Wir haben in unserem Wartezimmer und im Sprechzimmer Flyer unseres Verbandes zur ePA liegen; darüber können sich unsere Patientinnen und Patienten informieren. Direkte Fragen in der Sprechstunde sind eher selten. Am häufigsten fragen uns unsere Patientinnen und Patienten: Ist in meiner ePA schon etwas drin? Eine Aufklärung im Sinne von „Das sind die Vorteile, das sind die Nachteile“ können wir Ärztinnen und Ärzte angesichts unserer knappen zeitlichen Ressourcen nicht leisten. Da sehe ich die Hauptaufgabe der Aufklärung bei den Krankenkassen Die 97 Krankenkassen (Stand: 26.01.22) in der gesetzlichen Krankenversicherung verteilen sich auf… . Auch wenn es technisch irgendwo hakt in der ePA‑App, verweisen wir an die jeweilige Krankenkasse der Patientinnen und Patienten.
Verändert die ePA das Arzt-Patienten-Verhältnis?
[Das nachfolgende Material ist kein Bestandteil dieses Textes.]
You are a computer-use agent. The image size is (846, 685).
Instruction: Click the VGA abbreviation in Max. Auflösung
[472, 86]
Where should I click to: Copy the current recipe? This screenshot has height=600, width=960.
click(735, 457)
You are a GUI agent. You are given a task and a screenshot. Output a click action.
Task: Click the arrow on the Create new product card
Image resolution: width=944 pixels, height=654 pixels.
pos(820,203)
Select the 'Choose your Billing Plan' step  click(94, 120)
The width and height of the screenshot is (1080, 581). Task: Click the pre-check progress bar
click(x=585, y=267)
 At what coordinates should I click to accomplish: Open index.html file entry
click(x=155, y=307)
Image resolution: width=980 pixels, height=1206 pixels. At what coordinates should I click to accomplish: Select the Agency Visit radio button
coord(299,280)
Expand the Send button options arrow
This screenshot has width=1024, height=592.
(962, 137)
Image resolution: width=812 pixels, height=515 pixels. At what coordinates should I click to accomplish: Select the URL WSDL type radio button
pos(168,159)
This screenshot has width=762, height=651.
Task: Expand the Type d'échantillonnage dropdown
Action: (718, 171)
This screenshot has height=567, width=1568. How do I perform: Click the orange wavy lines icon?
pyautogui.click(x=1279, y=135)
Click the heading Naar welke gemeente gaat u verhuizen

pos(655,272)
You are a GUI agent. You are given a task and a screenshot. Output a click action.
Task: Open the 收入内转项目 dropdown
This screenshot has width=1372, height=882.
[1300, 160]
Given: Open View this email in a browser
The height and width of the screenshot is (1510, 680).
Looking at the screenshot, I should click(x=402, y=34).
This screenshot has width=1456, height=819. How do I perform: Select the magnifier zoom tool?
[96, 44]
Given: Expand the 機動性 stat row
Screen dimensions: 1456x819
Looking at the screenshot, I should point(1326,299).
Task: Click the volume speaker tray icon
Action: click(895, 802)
Noch nicht spürbar – aber es gibt Befürchtungen: In der ePA stehen Diagnosen und auch Abrechnungsdaten. Das kann zu Fragen führen und die Beziehung zu Patientinnen und Patienten durchaus belasten, da sie die relevanten Hintergründe zu den aufgeführten medizinischen Maßnahmen nicht immer gleich selbstständig einordnen können. Dies wiederum kann Verunsicherung bei ihnen hervorrufen. Zudem werden teilweise auch Erwartungen geweckt, die nicht immer erfüllt werden können, da die ePA patientengesteuert ist - und im Zweifel nicht vollständig. Unterlagen können gelöscht oder Zugriffe gesperrt sein, wodurch nicht immer alle Informationen zugänglich sind. Damit kann die ePA die bestehenden ärztlichen Kommunikationswege nur ergänzen, nicht aber ersetzen.
Wenn Sie sich für die Weiterentwicklung der ePA etwas wünschen dürfen, was wäre das?
Dass die ePA keine lose PDF‑Sammlung mehr ist, sondern schnellstmöglich strukturierte Befunde bietet, die auch durchsuchbar sind. Denn in fünf oder zehn Jahren wird eine ePA sicherlich viele verschiedene Dokumente enthalten. Wichtig ist auch, dass die Krankenhäuser schnellstmöglich angeschlossen werden – für das Gelingen der ePA halte ich das für essenziell.
Vielen Dank für das Interview!
Um über die „ePA für alle“ aufzuklären, stellt die AOK Nordost auf der Seite aok.de/epa seit Mai 2024 zahlreiche Informationen und ein Erklärvideo zum Thema bereit. Die Seite wurde aus Berlin, Brandenburg und MV bislang rund 190.000 mal aufgerufen. Ab Oktober startet die AOK‑Gemeinschaft zudem online eine Kampagne zur „ePA für alle“.
Zu den rechtlichen Fragen rund um die ePA hat die Kassenärztliche Bundesvereinigung ein FAQ bereitgestellt. Demnach besteht keine Pflicht für Ärztinnen und Ärzte, die ePA anlasslos einzusehen. Wenn Ärztinnen und Ärzte anlässlich einer Behandlung Dokumente in der ePA einsehen, sind diese allerdings bei der Behandlung zu berücksichtigen.